A: uv can manage Python versions for you (uv python install 3.13), but having a system Python is still useful for quick one-off scripts. It’s good to have both.

Q: Should I use the Windows Terminal or the built-in Ubuntu terminal?

A: Use Windows Terminal — it supports tabs, better fonts, and you can have PowerShell and Ubuntu side by side. Install it from the Microsoft Store if you don’t have it.

Q: Can I use macOS instead of Linux/WSL?

A: Yes. macOS is Unix-based, so most commands work the same. Use brew (Homebrew) instead of apt for installing packages. The main TDS course assumes Linux, but macOS is very close.

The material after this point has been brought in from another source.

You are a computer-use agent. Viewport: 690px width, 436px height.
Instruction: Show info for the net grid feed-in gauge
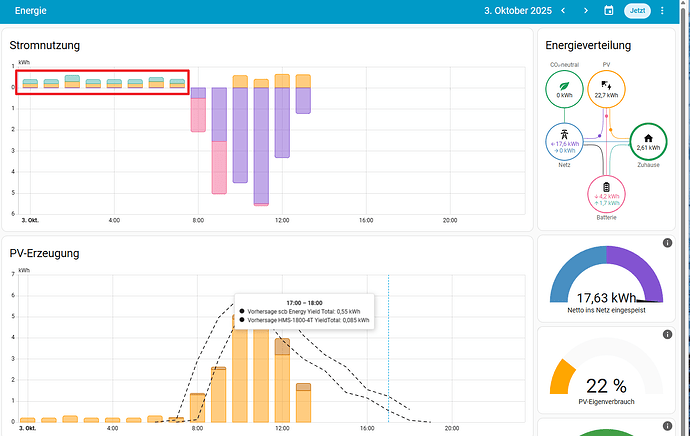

Q: What is the difference between pip and uv?

A: pip is the traditional Python package installer. uv is a modern replacement that:

  • Installs packages 10-100x faster
  • Creates virtual environments automatically
  • Manages Python versions
  • Handles project setup (pyproject.toml)
  • Works as a drop-in replacement: uv pip install works just like pip install

Exercises#

Exercise 1: Screenshot your verification

Run the five verification commands above. Save the output to a file:

{
  echo "=== uname ==="
  uname -a
  echo "=== git ==="
  git --version
  echo "=== python ==="
  python3 --version
  echo "=== uv ==="
  uv --version
  echo "=== vscode ==="
  code --version
} > ~/environment-check.txt

cat ~/environment-check.txt
Expected output (click to check)
=== uname ===
Linux your-machine 5.15.x-x-x ... GNU/Linux
=== git ===
git version 2.43.0
=== python ===
Python 3.12.3
=== uv ===
uv 0.7.x
=== vscode ===
1.96.x
abc123...
x64

Your version numbers will differ, but all five sections should show a version (no errors).


Exercise 2: Configure Git identity

Git needs to know who you are before you can make commits:

git config --global user.name "Your Full Name"
git config --global user.email "[email protected]"

Verify:

git config --global --list
What should I see?
user.name=Your Full Name
[email protected]

This is stored in ~/.gitconfig. You only need to do this once per machine.


Exercise 3: Create your bootcamp workspace

mkdir -p ~/tds/bootcamp/day-1
cd ~/tds/bootcamp/day-1
pwd
What does `pwd` show?
/home/yourname/tds/bootcamp/day-1

This confirms you created the directory and navigated into it successfully.